Kendi iç kamuoyunun güven(siz)lik algısını yatıştırmak için Afganistan'ı işgal eden ABD'nin stratejik vizyon eksikliği söylenemeyen bir gerçek olarak biliniyor. Böyle bir amaçsızlık Amerikan askerlerin 'Biz neden Afganistan'dayız?' sorusuyla zihnini kurcaladı. Böyle bir tereddüt ise can güvenliği güdüsüyle Afgan sokaklarında aşırı reaksiyona başvuran bir kitleyi yarattı.

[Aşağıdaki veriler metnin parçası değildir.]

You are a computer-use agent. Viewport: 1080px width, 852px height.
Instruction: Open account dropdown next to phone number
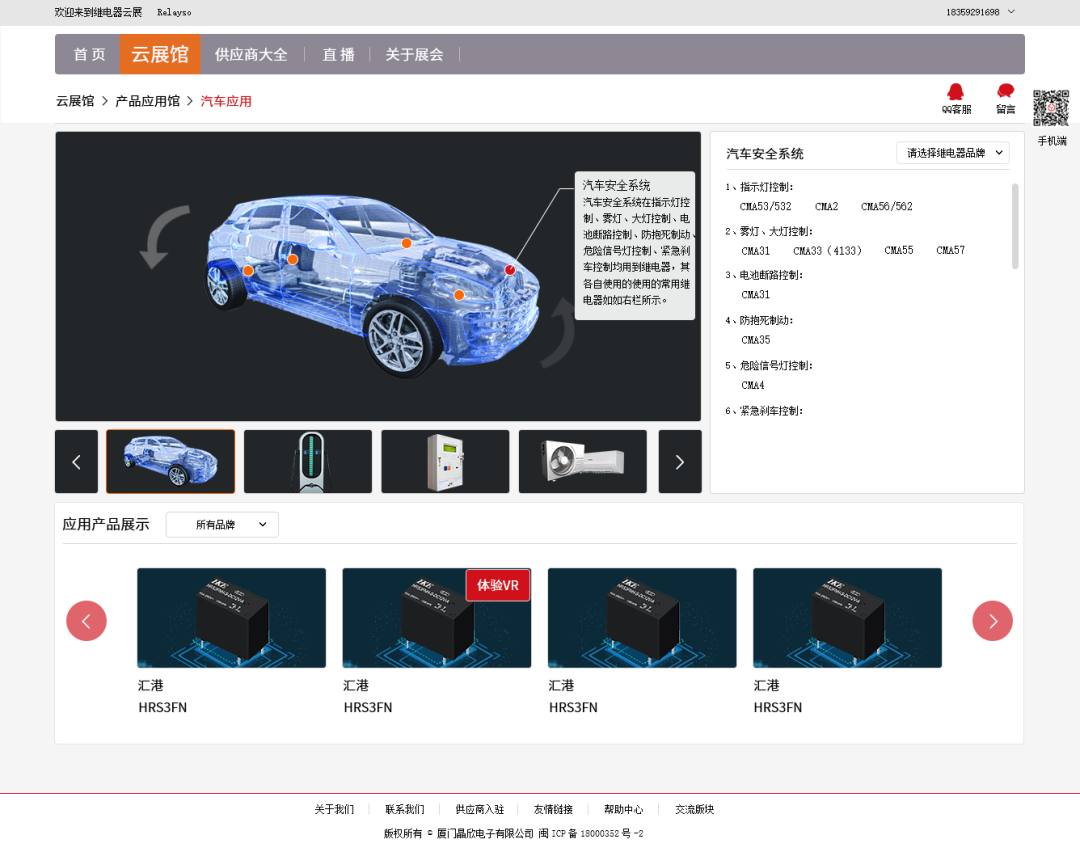(1011, 12)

ABD ilk çekilme kararını 2012'de almıştır. Obama'nın Afganistan'dan 2014'te çekileceklerini ansızın açıklaması ve sonrasındaki gelişmeler halen yaşanan olayları anlamayı kolaylaştırıyor. Durumun vahameti nedeniyle ISAF ve ABD Kuvvetleri Komutanı Stanley McChrystal'in Obama'ya tepki olarak istifası hala hafızalarda. McChrystal'in ABD'nin Afganistan'da yönteminin yanlışlığını gördüğü ve Afgan halkı ile kopuk bir anlayışı tersine çevirmeye çalıştığı biliniyor.

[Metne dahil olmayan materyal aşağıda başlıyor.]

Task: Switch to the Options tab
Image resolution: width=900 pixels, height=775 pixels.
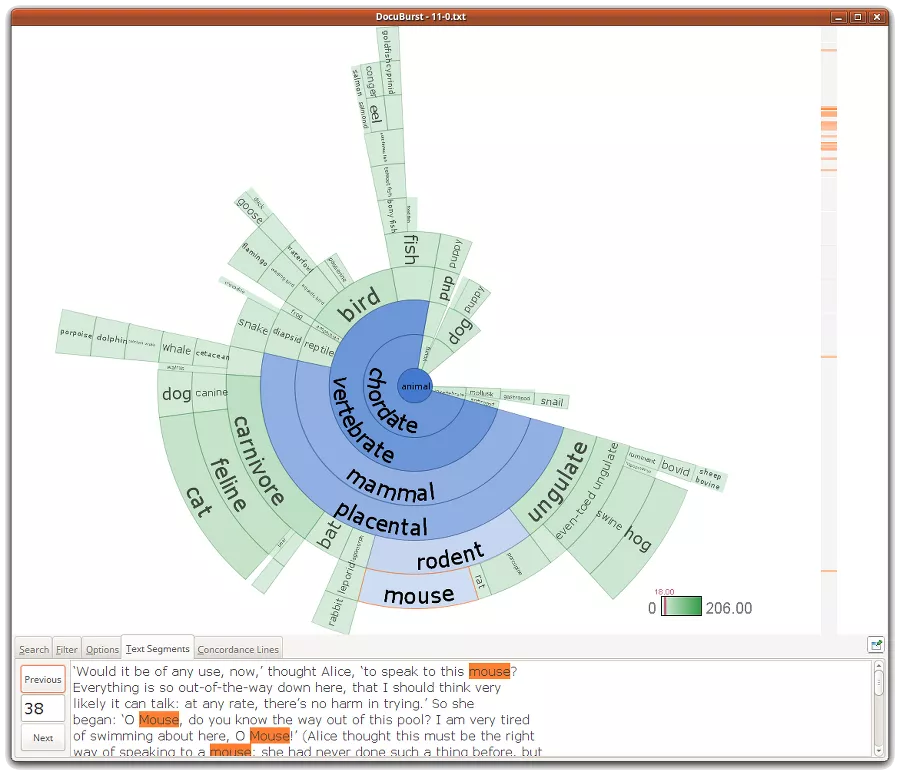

O dönemde, Obama'nın kararı Afganistan'daki muhaliflerin zafer söylemlerini seslendirmesine neden oldu. ABD'nin apar topar Afganistan ile stratejik ortaklık anlaşması imzalaması ve 10 bin askerini üç farklı askerî üste konuşlandırması bir çözüm olarak düşünüldü. İşin yükü zaten 2006 yılından itibaren NATO'ya ihale edilmişti. Böylece ABD, NATO'nun ISAF misyonuna paralel yürütülecek 'Dayanıklı Özgürlük Operasyonu' çerçevesinde askerî operasyonlar düzenlemeyi, aynı zamanda ISAF Komutanlığı üzerinden NATO birliklerine komuta etmeyi öngördü. Diğer bir ifadeyle NATO perdesinin gerisinde ABD çıkarları gerçekleştirilmeye çalışıldı.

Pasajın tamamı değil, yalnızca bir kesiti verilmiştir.